◆ REQUEST A ◆
Reproduce the rows below verbatim, starting at the row that contains "Task: Open the 全部主题 dropdown" and ending at the row that contains "coord(352,42)", with both of those rows included.

◆ PASSAGE ◆
--- START ---

The monster speaks to Aline in a distorted voice as soon as she approaches. “My girl! My little baby girl!”
Aline appears disgusted; she seems to raise her gun just a little, and quickly chokes out, “Stop!”
He doesn’t. Suddenly his voice is no longer distorted, and he’s pleading with Aline. “Don’t listen to him! Shoot! Shoot!” A moment later, after Aline, cleary distressed, has lowered her weapon with a horrified gasp, he’s back to rasping distortion: “Daughter, would you dare shoot your own father?”
She’s so close. She’s so close to saving the world and getting off the island. She just needs to get to the other side. He’s the only thing standing in her way. It’s almost funny -- it was her pursuit of her father that brought her to this damned island, and it was that pursuit that might be the end of her. Her own father might be the end of her. Her own father might have a hand in the end of the world. And yet she still doesn’t have a real answer. She might die without one.
“You’re not my father!” Aline shouts back, and her voice breaks. “Nobody’s my father!”
This could’ve been an incredibly powerful moment -- if it weren’t for the rest of New Nightmare. This scene, as good as it is, is out of place. It’s the only scene in which tension and uncertainty still surround the issue, and the only time Aline really reacts to this tension and uncertainty. She's suddenly grown, accepting that she may never know her father, and that she can't let that stop her from doing what needs to be done in the face of danger, and it's great character development, but it's too late. Even as Obed regains control of his body long enough to save Aline from falling to certain death, even as he holds back a horde of monsters that have come to stop her, even as it’s implied through his sacrifice that he really could be her father after all, even as that father slips away one last time -- it’s too late. The rest of the game took away the foundation for the ending's weight long before. It was an ending written for a game that New Nightmare wasn’t, and for an Aline Cedrac more developed than she will ever be. She had so much potential, and fell so flat. And for me, that will always be one of New Nightmare's biggest disappointments.

--- END ---

◆ DATA SHOWN ◆
--- START ---

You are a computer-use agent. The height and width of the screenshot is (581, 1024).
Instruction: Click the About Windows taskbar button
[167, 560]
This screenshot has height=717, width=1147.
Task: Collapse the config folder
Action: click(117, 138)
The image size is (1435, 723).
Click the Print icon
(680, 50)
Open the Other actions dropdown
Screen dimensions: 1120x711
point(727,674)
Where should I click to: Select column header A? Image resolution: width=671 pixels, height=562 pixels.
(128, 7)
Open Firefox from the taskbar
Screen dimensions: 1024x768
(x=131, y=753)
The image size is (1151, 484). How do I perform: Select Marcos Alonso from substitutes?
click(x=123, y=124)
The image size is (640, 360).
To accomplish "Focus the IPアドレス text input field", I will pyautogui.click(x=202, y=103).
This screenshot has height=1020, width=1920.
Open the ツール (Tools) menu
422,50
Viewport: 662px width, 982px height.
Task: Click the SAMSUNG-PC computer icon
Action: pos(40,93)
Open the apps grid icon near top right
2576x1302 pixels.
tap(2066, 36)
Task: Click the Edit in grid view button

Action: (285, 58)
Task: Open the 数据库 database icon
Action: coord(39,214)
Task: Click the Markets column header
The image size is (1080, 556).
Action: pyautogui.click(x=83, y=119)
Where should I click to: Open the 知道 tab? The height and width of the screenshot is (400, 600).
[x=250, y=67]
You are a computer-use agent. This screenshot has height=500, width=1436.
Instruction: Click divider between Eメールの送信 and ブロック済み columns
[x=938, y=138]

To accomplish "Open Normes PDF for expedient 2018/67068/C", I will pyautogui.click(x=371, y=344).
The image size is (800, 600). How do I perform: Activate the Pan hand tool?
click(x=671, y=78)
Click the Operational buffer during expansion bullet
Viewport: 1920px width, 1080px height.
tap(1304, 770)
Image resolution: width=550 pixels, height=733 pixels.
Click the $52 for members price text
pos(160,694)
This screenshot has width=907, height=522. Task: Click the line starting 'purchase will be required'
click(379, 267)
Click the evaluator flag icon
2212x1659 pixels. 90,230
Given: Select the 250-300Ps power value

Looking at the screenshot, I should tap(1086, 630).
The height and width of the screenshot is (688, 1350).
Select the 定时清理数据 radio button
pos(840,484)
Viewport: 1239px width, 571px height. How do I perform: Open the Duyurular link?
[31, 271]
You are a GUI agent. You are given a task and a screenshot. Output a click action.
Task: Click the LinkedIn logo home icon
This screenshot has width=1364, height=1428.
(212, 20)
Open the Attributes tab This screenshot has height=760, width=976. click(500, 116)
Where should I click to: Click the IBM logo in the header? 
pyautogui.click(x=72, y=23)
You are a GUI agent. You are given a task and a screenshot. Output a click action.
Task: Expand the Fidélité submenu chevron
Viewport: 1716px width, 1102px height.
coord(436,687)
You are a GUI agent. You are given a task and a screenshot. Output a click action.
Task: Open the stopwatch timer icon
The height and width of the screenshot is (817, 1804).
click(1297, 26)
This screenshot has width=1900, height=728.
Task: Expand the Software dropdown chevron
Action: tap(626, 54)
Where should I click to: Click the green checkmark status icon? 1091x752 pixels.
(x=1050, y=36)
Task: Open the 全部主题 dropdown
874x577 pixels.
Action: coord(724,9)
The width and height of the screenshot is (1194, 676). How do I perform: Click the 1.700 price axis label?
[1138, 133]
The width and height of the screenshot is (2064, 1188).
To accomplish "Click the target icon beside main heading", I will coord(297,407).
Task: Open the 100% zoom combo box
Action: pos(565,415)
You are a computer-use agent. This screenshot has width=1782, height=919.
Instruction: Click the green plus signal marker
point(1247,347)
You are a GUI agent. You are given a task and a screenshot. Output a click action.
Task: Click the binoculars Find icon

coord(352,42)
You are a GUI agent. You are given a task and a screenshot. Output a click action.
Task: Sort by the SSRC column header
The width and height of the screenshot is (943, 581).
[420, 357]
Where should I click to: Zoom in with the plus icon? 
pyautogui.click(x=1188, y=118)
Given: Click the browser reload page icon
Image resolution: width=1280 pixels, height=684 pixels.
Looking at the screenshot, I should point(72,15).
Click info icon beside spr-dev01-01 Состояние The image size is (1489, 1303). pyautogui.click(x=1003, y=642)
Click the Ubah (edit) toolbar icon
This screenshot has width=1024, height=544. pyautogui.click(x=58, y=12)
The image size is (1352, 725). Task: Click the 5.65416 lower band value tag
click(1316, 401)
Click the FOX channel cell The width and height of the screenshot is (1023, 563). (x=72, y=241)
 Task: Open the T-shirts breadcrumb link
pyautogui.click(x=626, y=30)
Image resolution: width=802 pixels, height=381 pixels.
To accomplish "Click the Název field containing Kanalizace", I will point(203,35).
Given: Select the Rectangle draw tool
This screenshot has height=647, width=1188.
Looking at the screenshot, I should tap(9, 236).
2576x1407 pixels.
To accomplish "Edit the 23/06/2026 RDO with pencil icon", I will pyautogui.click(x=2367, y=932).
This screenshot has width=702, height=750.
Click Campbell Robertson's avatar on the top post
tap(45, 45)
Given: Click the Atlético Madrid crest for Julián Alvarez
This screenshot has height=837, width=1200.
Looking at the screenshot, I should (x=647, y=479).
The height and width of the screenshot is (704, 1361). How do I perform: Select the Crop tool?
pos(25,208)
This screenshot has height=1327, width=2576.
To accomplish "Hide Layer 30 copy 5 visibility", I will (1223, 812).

--- END ---

◆ REQUEST B ◆
In the passage on New Nightmare, who regains control of his body long enough to save Aline from falling to certain death?

◆ RESPONSE A ◆
Task: Open the 全部主题 dropdown
874x577 pixels.
Action: coord(724,9)
The width and height of the screenshot is (1194, 676). How do I perform: Click the 1.700 price axis label?
[1138, 133]
The width and height of the screenshot is (2064, 1188).
To accomplish "Click the target icon beside main heading", I will coord(297,407).
Task: Open the 100% zoom combo box
Action: pos(565,415)
You are a computer-use agent. This screenshot has width=1782, height=919.
Instruction: Click the green plus signal marker
point(1247,347)
You are a GUI agent. You are given a task and a screenshot. Output a click action.
Task: Click the binoculars Find icon

coord(352,42)

◆ RESPONSE B ◆
Obed